EECS 349 Problem Set 1

Due 11:59PM Tuesday, Apr 14

Updated Apr 2 11:30:00 CDT 2015


In this assignment you will run a machine learning experiment using Weka, an open source framework for machine learning and data mining. You will generate a model that predicts the quality of wine based on its chemical attributes. You will train the model on the supplied training data and use the model to predict the correct output for unlabeled test data.

Submission Instructions

You'll turn in your homework as a single zip file, in Canvas. Specifically:

  1. Create a text file with your answers to the questions below. Be sure you have answered all the questions. Name this file PS1.txt.
  2. Create a file containing your Weka model (instructions below). Be sure this file can be loaded into Weka and that it runs. Name this file PS1.model.
  3. Create a text file in ARFF format with your predicted labels for the test set (instructions below). Name this file PS1.arff.
  4. Create a single ZIP file containing:
  5. Turn the zip file in under Problem Set 1 in Canvas.

Download and Install Weka

Weka is available for Windows, Mac, and Linux from http://www.cs.waikato.ac.nz/ml/weka/. Click on the "Download" link on the left-hand side and download the Stable GUI version, which is currently 3.6. You may also wish to download a Weka manual from the "Documentation" page.

Note

Some points that may help with Weka installation on Mac OS X:

  1. The Weka download page lists a version that works with JVM 1.6 and one that comes bundled with JVM 1.7. If you have a JVM version higher than 1.7 already installed on your Mac, you should download the Weka version bundled with JVM 1.7.
  2. Installing Weka on a Mac simply requires copying the downloaded contents to a new folder under Applications. In other words, there is no .dmg file to run.

Download the Dataset

The dataset files are here:

This dataset is adapted from:

P. Cortez, A. Cerdeira, F. Almeida, T. Matos and J. Reis. Modeling wine preferences by data mining from physicochemical properties. In Decision Support Systems, Elsevier, 47(4):547-553. ISSN: 0167-9236.

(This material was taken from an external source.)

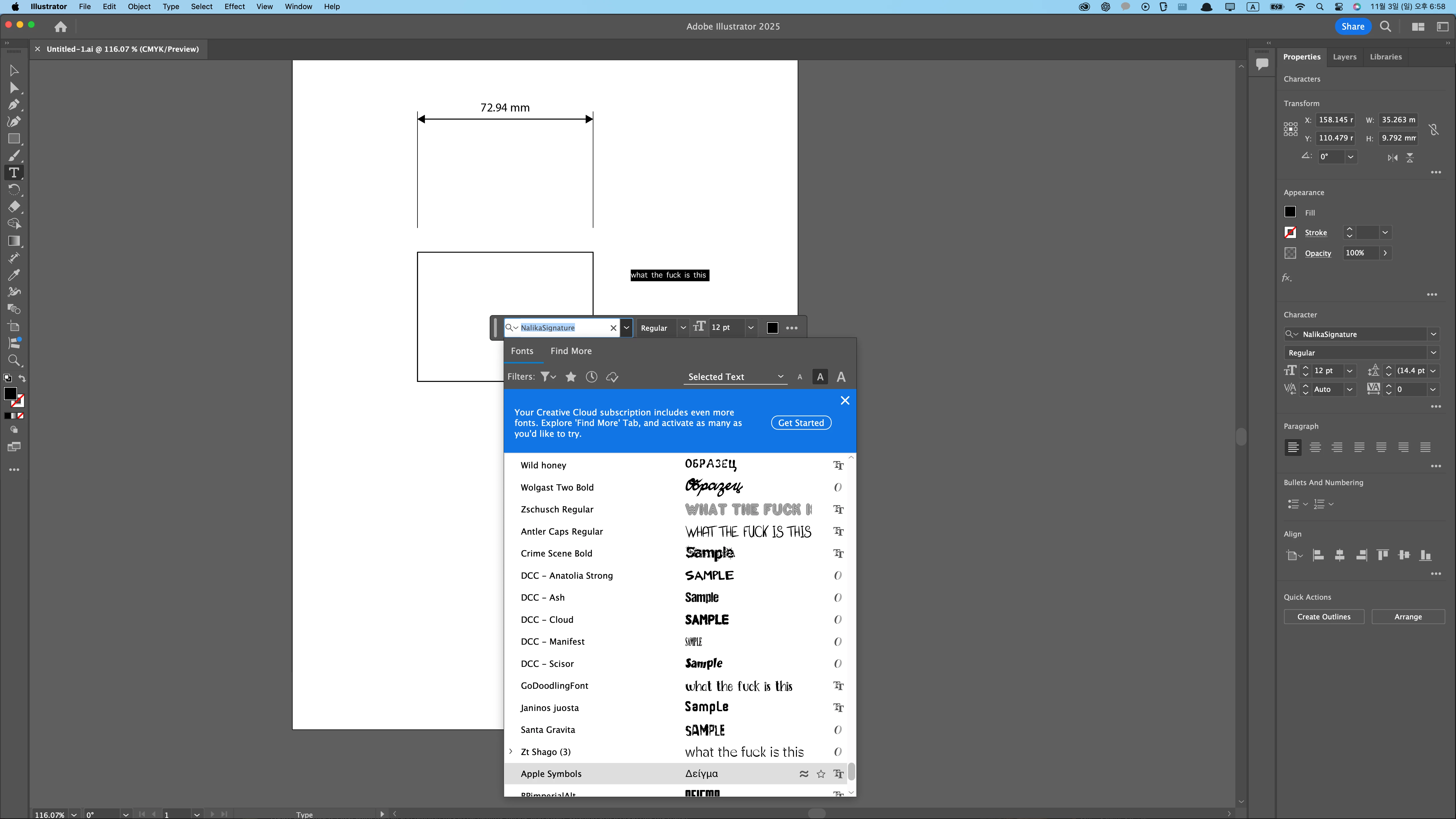Select the Direct Selection tool
This screenshot has height=819, width=1456.
pyautogui.click(x=14, y=88)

This dataset contains data for 2700 white variants of the Portuguese "Vinho Verde" wine. For each variant, 11 chemical features were measured. Each of these is a numeric attribute. They are:

Each variant was tasted by three experts. Their ratings have been combined into a single quality label: "good" or "bad" Therefore this is a binary classification problem with numeric attributes.

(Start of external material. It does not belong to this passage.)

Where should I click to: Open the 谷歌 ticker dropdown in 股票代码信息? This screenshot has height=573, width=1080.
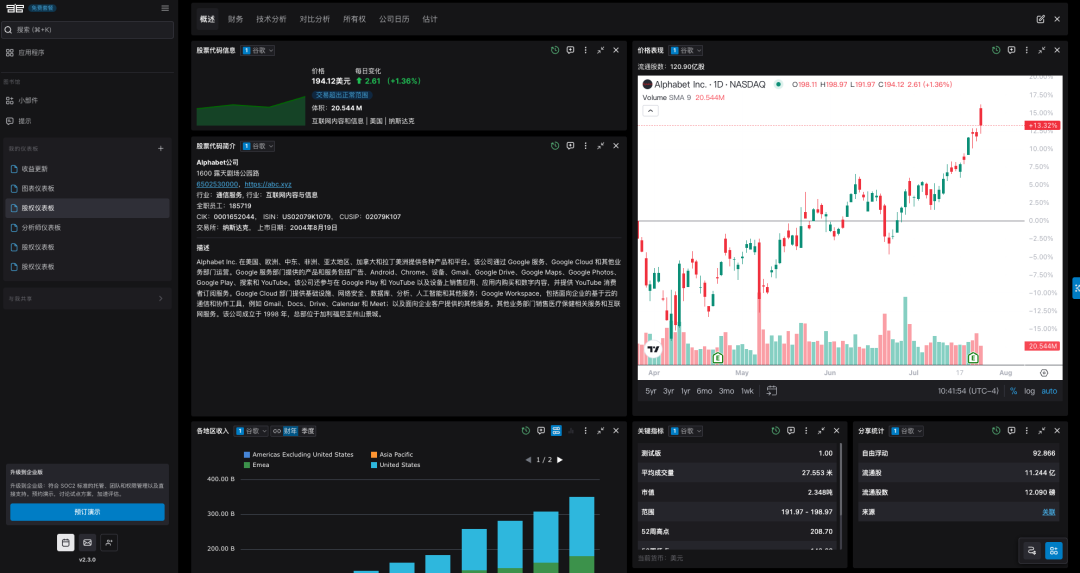257,50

The dataset has been randomly split into a training set (1890 variants) and a test set (810 variants). The training set contains both chemical features and quality labels. The test set contains only the chemical features.

Examine the Data

It is a good idea to inspect your data by hand before running any machine learning experiments, to ensure that the dataset is in the correct format and that you understand what the dataset contains. The following sections will familiarize you with the data and introduce some tools in Weka.

The ARFF Format

View train.arff and test.arff in a text editor. You should see something like this:

The files are in ARFF (Attribute-Relation File Format), a text format developed for Weka. At the top of each file you will see a list of attributes, followed by a data section with rows of comma separated values, one for each instance. The text and training files look similar, except that the last value for each training instance is a quality label and the last value for each test instance is a question mark, since these instances are unlabeled.

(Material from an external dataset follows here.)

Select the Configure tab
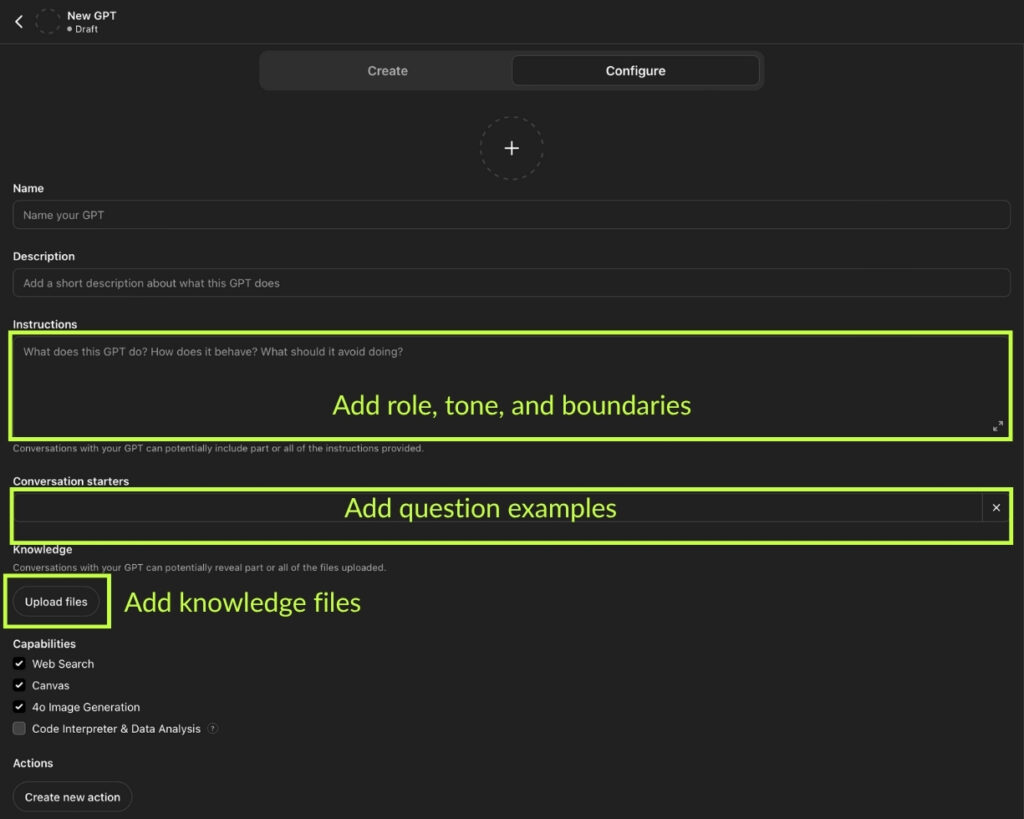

For this assignment you will not need to deal with the ARFF format directly, as Weka will handle reading and writing ARFF files for you. In future experiments you may have to convert between ARFF and another data format. (You can close the text editor.)

The Weka ARFF Viewer

Run Weka. You will get a screen like the following:

From the Tools menu choose ArffViewer. In the window that opens, choose FileOpen and open one of the data files. You should see something like the following (see important note below):

Here you see the same data as in the text editor, but parsed into a spreadsheet-like format. Although you will not need the ArffViewer for this assignment, it is a useful tool to know about when working with Weka. (You can close the ArffViewer window.)

Important Note

You may find that the ARFF files are grayed out and that the All Files option needs to be selected from the File Format dropdown menu for the files to be selectable. However, the ARFF Viewer may still not read the files properly. If such is the case, it is likely that a .txt extension got appended to the filename when the files were downloaded. However, even if the files are downloaded without .txt getting appended or an inadvertently added .txt extension is removed, the ARFF Viewer may have trouble reading the files properly. The following steps should resolve the issue:

  1. View the ARFF in your Web browser by clicking on the link in the instructions or open the downloaded ARFF file in a text editor.
  2. Copy all the text and paste it to a new text file.
  3. If you copied the ARFF contents from the downloaded ARFF file, it is recommended that you do not overwrite the downloaded ARFF file when saving the new file on the next step. Instead, delete the downloaded ARFF file.
  4. Save the new text file with a .arff extension, carefully making sure that a .txt extension does not get appended.
  5. Open the newly saved ARFF file in the Weka ARFF Viewer to verify the Viewer can display the file in the manner illustrated in the image above.

The Weka Explorer

From the Weka GUI Choose click on the Explorer button to open the Weka Explorer. The Explorer is the main tool in Weka, and the one you are most likely to work with when setting up an experiment. For the remainder of this assignment you will work within the Weka Explorer. The Explorer should open to the "Preprocess" tab. The Preprocess tab allows you to inspect and modify your dataset before passing it to a machine learning algorithm. Click on the button that says "Open file..." and open train.arff. You should see something like this:

The attributes are listed in the bottom left, and summary statistics for the currently selected attribute are shown on the right side, along with a histogram. Click on each attribute (or use the down arrow key to move through them) and look at the corresponding histogram. You will notice that many numeric attributes have a "hump" shape; this is a common pattern for numeric attributes drawn from real-world data.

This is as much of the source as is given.